Thank you for choosing Dr. Mueth for your dental care. We are committed to providing the best quality care to each of our patients. Please understand that payment of your bill is considered a part of your responsibility in this relationship. The following is a statement of our Financial Policy to help you understand your obligation, which we require you to read and sign.
Regarding Insurance/Co-Pays
All charges will be submitted to your insurance plan for which coverage is in effect. Actual benefit payments are determined only after a claim is received by your insurance company. Eligibility is not a guarantee of coverage. Co-pays on treatment are an estimate of what your insurance may pay. Any and all remaining balance is your responsibility and payable 30 days from your statement date.
Trauma and Accident Related Injuries
This office does not accept assignment of benefits for charges related to accident or trauma.
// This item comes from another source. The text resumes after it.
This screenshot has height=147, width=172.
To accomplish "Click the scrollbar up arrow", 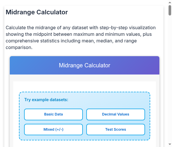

The patient/guardian is responsible for all charges at the time of service.
Minor Patients
The adult accompanying a minor patient (patient, legal guardian, grandparent, etc.) will be responsible for payment of the co-pay or any pre-determined charges not covered by insurance AT THE TIME OF SERVICE.
Adolescent Patients
Adolescent patients not accompanied by a parent are responsible for payment of the co-pay or any pre-determined charges not covered by insurance AT THE TIME OF SERVICE.
SEPARATION/DIVORCE POLICY
Dr. Daniel Mueth, DDS, PC is not party to any separation or child support agreement or divorce decree. The parent accompanying the child is responsible for paying the co-pay or any charges pre-determined not covered by insurance AT THE TIME OF SERVICE.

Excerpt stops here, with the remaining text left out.